-- Work to complete --
Continue the passage below on Grandeur cinematography, starting after its final sentence.

-- Passage given --
------------------------------------

From the artistic viewpoint, the chief requirement of Grandeur cinematography is that both the cameraman and the director learn to accommodate themselves to the wider frame. The cameraman's problem is probably the easier, for he soon learns that composing a picture on the wide frame of the Grandeur camera is not, essentially, so different from composing for the old "silent standard" rectangle, and far easier than for the nearly square Movietone frame. If a man is enough of an artist to successfully compose his cinematic pictures for the earlier formats, he should be able to accommodate himself to this new one, just as a good painter can adapt himself to the requirements of his usual canvas, or of great mural panels. The director, however, must in a Grandeur picture pay considerably more attention to his background action than is usually the case, for, even in close-ups, the depth of focus demanded by Grandeur makes the background an important part of the picture. Incidentally, Grandeur reduces the number of close-ups considerably, as the figures are so much larger that semi-close-ups are usually all that is needed.

------------------------------------

-- Raw data --
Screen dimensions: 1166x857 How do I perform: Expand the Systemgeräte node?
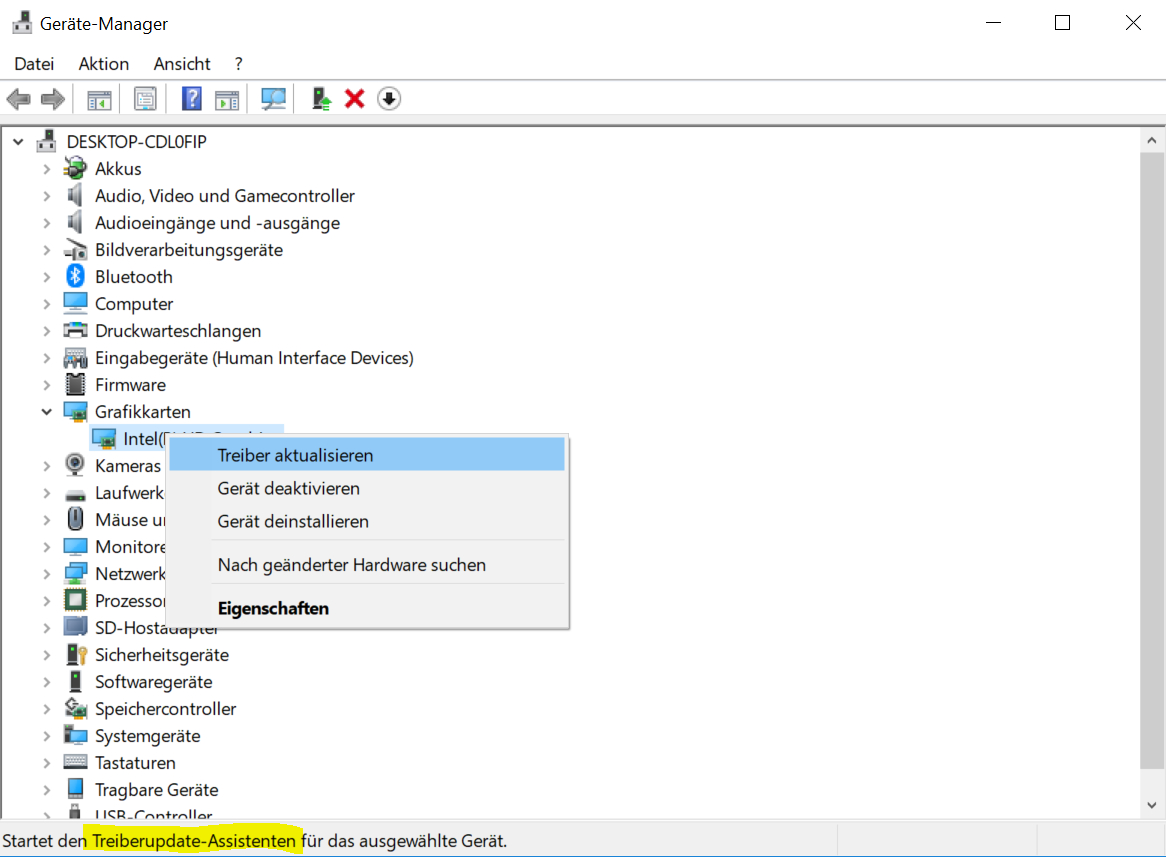click(x=46, y=736)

------------------------------------

-- Output below --
In working on such a picture as "The Big Trail," 70 millimeter is a tremendously important aid for the epic sweep of the picture demands that it be painted against a great canvas. Grandeur gives us such a canvas to work with, and enables us to make the background play its part in the picture, just as it did in the historical events which we are dramatizing. And that is what we have tried to do throughout this picture: to make history live again upon the screen. The chief motif of the story is the indomitable perseverance of the pioneers, as shown in their pushing west across the great deserts, the vast plains, the towering mountains, and into the great forests of California and Oregon. The background thus plays a vitally important role in the picture-a role which can only be brought out completely by being shown as 70 millimeter film can show it. Lucien Andriot, who photographed the standard-film version of the picture, did a superb piece of work, but the medium with which he was working could not begin to capture the vast sweep of the story and its background as did the Grandeur. Working in 35 mm. film, he was simply unable to dramatize the backgrounds as did the larger film, for in 35 mm. he could not attempt to adequately show both the vast backgrounds and the intimate foreground action in a single shot as the Grandeur cameras can. The illustrations reproducing the identical scene as treated by both 35 mm. and Grandeur cameras shows this admirably.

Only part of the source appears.